En la madrugada, un 25 de Abril de 1974, en radio Renascensa, sonaba una preciosa canción (que después recorrería el mundo entero) "Grandola vila morena, terra da fraternidade..." en la voz del gran José Alfonso. Se iniciaba la Revolución de los Claveles. No era un golpe militar en sí, era el producto de una situación insostenible, de una dictadura que seguía en el poder desde 1926. Las guerras coloniales, hicieron que la mayor parte de los militares se dieran cuenta de la inutilidad por mantener el último imperio colonial de occidente, de su crueldad. Cada familia portuguesa tenía uno o dos familiares combatiendo en Mozambique o Angola, lo que produjo un sentimiento antibélico de los jóvenes portugueses que se movilizaron masivamente contra la guerra de Vietnam. 

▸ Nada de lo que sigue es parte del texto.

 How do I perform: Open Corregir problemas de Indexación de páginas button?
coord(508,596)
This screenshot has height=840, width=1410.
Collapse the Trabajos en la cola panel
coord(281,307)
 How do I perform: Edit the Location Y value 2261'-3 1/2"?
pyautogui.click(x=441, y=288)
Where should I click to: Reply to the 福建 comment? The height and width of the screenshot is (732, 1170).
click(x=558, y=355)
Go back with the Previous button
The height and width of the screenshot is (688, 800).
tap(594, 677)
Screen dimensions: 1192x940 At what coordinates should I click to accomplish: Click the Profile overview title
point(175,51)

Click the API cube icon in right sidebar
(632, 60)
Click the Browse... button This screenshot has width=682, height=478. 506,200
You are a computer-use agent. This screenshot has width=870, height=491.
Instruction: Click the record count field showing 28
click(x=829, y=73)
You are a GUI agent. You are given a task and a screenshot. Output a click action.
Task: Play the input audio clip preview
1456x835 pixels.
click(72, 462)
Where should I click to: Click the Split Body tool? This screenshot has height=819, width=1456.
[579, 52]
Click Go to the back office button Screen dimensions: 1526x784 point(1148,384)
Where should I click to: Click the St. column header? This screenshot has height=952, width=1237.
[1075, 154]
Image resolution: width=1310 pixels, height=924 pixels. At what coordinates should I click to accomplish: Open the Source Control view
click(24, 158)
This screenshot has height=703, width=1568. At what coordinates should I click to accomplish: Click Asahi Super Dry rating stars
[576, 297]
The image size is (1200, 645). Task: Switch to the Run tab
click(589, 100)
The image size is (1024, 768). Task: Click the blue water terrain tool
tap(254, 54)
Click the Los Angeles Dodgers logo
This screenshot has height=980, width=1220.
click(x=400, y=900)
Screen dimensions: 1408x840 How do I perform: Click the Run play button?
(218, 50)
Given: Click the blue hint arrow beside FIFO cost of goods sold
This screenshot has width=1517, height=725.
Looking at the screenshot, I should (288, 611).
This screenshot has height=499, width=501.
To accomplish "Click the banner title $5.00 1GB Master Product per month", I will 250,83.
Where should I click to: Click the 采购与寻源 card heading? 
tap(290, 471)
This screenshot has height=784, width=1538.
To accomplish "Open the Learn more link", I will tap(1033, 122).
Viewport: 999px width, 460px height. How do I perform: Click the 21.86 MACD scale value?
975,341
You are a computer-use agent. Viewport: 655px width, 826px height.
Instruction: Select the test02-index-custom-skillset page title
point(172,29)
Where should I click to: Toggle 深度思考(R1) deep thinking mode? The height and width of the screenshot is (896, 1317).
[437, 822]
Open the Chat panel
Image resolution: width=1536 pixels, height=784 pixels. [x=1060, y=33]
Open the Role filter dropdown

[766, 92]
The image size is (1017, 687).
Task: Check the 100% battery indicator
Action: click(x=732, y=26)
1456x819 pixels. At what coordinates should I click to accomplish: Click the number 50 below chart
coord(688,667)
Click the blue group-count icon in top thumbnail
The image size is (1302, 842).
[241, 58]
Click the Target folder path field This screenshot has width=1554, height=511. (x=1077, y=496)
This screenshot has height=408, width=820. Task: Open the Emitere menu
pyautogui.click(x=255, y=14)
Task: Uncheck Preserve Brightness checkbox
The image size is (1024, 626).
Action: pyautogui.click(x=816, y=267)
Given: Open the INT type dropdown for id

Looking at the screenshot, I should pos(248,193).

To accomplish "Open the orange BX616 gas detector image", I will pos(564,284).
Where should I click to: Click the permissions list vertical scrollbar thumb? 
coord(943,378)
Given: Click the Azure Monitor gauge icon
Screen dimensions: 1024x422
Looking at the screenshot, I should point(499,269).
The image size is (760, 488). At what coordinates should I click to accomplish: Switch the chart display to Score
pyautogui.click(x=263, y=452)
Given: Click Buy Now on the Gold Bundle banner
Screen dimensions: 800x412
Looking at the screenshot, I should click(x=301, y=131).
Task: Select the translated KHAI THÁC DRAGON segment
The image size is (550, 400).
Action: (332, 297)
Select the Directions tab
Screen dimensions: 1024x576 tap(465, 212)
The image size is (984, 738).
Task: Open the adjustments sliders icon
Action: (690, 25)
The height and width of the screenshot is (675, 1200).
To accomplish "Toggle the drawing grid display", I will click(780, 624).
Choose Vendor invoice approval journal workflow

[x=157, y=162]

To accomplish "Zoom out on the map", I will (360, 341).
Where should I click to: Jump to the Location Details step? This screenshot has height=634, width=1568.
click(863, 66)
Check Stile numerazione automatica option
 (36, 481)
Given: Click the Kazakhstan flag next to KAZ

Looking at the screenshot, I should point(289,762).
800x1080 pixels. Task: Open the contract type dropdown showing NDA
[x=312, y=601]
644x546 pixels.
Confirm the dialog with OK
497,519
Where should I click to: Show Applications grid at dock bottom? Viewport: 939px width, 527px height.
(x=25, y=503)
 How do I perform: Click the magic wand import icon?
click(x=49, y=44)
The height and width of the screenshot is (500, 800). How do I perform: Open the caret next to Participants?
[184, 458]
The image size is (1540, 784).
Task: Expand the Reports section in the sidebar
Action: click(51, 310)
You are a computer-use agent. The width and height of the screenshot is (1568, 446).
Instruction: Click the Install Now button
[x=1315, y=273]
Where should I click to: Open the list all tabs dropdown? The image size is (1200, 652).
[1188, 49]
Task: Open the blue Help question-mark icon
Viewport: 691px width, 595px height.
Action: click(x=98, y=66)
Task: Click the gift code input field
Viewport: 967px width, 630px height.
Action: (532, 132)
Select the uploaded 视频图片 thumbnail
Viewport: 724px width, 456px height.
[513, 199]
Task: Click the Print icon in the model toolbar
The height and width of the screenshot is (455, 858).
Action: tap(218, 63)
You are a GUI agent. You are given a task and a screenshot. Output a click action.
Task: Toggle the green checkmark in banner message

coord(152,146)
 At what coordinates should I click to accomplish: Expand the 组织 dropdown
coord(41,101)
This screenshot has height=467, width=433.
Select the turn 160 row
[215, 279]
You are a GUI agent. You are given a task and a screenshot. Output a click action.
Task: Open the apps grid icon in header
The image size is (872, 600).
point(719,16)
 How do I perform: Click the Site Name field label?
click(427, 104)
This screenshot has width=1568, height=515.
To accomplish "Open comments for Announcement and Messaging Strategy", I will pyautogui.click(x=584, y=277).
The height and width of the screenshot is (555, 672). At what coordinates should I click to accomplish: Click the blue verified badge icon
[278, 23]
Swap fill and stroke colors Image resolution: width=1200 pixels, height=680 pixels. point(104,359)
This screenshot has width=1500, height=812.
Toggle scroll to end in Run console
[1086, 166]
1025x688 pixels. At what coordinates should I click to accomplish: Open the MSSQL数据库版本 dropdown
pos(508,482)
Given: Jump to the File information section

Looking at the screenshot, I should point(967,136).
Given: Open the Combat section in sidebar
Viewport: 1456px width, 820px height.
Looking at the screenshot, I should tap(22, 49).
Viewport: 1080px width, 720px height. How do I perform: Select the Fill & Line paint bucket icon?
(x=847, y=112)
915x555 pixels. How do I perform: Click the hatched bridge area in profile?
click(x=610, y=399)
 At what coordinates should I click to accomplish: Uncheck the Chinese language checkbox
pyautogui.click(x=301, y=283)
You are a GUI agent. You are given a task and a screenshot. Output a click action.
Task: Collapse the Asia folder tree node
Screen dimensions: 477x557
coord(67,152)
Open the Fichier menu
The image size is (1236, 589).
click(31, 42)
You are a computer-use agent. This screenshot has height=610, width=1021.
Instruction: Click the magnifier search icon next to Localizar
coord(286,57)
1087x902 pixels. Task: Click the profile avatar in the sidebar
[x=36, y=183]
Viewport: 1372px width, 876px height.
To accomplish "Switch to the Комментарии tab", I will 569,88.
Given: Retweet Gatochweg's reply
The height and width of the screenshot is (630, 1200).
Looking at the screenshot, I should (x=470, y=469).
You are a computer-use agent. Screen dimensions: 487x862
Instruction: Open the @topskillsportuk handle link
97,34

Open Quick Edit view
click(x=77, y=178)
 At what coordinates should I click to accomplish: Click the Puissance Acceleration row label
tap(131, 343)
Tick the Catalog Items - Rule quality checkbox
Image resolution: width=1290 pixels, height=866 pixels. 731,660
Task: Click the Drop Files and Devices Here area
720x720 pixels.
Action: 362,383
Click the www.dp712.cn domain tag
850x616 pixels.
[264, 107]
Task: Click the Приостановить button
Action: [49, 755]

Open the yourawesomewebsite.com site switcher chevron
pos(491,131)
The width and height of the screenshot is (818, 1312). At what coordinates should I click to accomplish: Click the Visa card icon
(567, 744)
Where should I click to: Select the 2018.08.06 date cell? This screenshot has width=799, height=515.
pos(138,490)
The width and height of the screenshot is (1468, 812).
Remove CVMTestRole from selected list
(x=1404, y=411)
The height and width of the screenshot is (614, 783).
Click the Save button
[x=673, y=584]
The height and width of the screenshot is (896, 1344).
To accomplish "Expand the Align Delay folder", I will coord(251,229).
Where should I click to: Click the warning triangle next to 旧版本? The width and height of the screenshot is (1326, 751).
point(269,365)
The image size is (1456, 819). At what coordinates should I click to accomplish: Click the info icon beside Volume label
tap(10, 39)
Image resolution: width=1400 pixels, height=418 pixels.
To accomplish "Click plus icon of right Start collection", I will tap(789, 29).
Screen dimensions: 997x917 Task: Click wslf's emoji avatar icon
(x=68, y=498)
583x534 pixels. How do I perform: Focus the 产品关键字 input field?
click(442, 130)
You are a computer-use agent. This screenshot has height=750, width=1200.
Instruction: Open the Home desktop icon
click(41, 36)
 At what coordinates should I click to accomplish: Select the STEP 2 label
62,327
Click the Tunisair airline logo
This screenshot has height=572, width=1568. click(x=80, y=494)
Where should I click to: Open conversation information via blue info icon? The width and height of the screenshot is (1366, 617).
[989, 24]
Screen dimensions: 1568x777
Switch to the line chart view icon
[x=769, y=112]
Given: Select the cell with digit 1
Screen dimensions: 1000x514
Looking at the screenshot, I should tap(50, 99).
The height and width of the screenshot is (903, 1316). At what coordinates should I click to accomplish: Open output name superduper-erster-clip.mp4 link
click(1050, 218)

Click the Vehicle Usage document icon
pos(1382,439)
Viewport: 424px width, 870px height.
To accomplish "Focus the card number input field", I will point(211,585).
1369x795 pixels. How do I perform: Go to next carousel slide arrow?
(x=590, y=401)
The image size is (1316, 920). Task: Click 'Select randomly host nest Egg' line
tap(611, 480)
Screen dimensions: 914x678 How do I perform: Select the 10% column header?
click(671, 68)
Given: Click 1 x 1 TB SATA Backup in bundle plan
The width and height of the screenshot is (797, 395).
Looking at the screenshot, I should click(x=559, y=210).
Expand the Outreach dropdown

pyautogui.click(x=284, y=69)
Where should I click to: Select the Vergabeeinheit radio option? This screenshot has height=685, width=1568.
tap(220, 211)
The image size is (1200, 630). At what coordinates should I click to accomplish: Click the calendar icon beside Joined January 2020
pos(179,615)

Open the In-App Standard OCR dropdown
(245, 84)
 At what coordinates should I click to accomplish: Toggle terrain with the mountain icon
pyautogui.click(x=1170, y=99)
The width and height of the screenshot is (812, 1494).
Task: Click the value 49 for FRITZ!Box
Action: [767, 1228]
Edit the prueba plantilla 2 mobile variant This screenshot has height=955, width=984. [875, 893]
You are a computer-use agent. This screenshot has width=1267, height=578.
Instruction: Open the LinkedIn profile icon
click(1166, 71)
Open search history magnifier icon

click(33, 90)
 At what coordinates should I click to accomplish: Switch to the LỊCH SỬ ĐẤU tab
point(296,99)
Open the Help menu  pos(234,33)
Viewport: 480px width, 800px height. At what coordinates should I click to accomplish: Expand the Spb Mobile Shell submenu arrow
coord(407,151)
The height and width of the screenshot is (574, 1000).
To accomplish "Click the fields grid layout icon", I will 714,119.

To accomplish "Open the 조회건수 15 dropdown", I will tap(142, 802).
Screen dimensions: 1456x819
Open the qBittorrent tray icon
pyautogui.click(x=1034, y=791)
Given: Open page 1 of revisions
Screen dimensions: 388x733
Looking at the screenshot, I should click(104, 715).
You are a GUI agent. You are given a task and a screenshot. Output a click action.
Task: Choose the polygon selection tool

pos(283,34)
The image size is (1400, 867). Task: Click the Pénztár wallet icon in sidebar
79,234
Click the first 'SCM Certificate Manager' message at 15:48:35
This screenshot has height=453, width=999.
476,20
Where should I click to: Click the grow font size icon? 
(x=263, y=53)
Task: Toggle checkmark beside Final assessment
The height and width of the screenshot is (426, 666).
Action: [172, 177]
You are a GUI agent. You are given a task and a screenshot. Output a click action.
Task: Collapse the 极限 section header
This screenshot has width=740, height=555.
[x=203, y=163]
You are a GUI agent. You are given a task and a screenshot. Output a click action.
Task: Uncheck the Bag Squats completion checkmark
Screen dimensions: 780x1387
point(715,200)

El poder económico lo ostentaban 100 familias, la desigualdad social era abismal, uno de cada siete portugueses trabajaba fuera de su país para poder sobrevivir. La miseria en el campo, con una explotación latifundista, era escandalosa y las cárceles estaban llenas de presos políticos. Portugal al mismo tiempo era un paraíso para nazis huidos de sus juicios, para monarquías sin reino: española, italiana, dictadores como Fulgencio Batista... 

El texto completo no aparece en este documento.